09/05/2012

Pedra Luciférica




Nestas lendas, uma vez liberadas dos revestimentos de ordem religiosa em sentido estrito, aparece de nova a conexão do Graal como pedra celeste com uma herança e um poder misterioso conectado com o “estado primordial” e, de certo modo, conservado no período do “exílio”. A referência a Lúcifer, por si mesma, a margem do marco de caráter cristão e teísta, pode ser vista como uma variante do tema de uma tentativa, abortado ou desviada, da reconquista “heróica” desse estado. Quanto ao tópico do grupo de anjos caídos do céu com o Graal, pode-se recordar da mesma raça dos Tuatha de Danann, que também se considerada formada por “seres divinos” que chegaram do céu à Irlanda, trazendo também uma pedra sobrenatural – a pedra dos reis legítimos -, assim como objetos que, como indicamos, correspondem exatamente aos do ciclo do Graal, uma espada, uma lança e um recipiente que proporciona, inesgotavelmente, seu alimento a cada ser. Ao mesmo tempo, a pátria dos Tuathas – como sabemos- é aquele Avalon que, segundo uma tradição já indicada, é também a a sede de que falam os livros do Graal e que, em qualquer caso, se confundiu frequentemente, devido às suas obscuras associações, com o lugar onde primeiramente se manifestou o Graal.

**Enunciado da tarefa**
Prolongue o texto sobre o Graal como pedra luciférica a partir do ponto em que ele termina.

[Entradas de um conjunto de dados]
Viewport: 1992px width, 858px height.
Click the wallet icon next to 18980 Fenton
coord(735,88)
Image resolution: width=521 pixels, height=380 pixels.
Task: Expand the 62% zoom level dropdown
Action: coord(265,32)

**Resposta da tarefa**
Mas isso não é tudo. Em algumas lendas Celtas, os anjos caídos são identificados precisamente com os Tuatha de Danann: em outras lendas, se fala exatamente de espiritos que, como castigo por sua neutralidade, tiveram que descer a Terra. Fala-se que eles habitam uma região ocidental além do Atlântico, em que chegou São Brandão, região que também é uma reprodução de Avalon, mesmo que essa viagem seja uma umagem cristianizada do feito de vários heróis celtas para chegar à “Ilha”, pátria original e centro inviolável dos Tuathas.

Teremos, então, uma curiosa interferência de razões, que são expressões, por exemplo, no Leabhar na hvidhe, onde se lê que os Tuathas são “deuses e falsos deuses aos que notoriamente se remonta a origem dos sábios irlandeses. E provavelmente que chegaram dos céus à Irlanda e, por isso, [existe] a superioridade da sua ciência e dos seus conhecimentos”. Portanto, teríamos que proceder aqui a uma separação um tanto delicada das razões em que se basear tudo o que se refere aos elementos autenticamente luciféricos, aos que se podem aplicar corretamente a idéia de uma “caída” e a presença sobre a terra como castigo, e àqueles outros, que diferentemente, através de uma representação tendenciosamente deformada, podem refereri-se aos custódios na Terra do poder do alto e da tradição, cujo símbolo é o Graal:  quase como uma presença persistente,  inalterada e secreto do que foi precisamente no estado primordial e “divino”.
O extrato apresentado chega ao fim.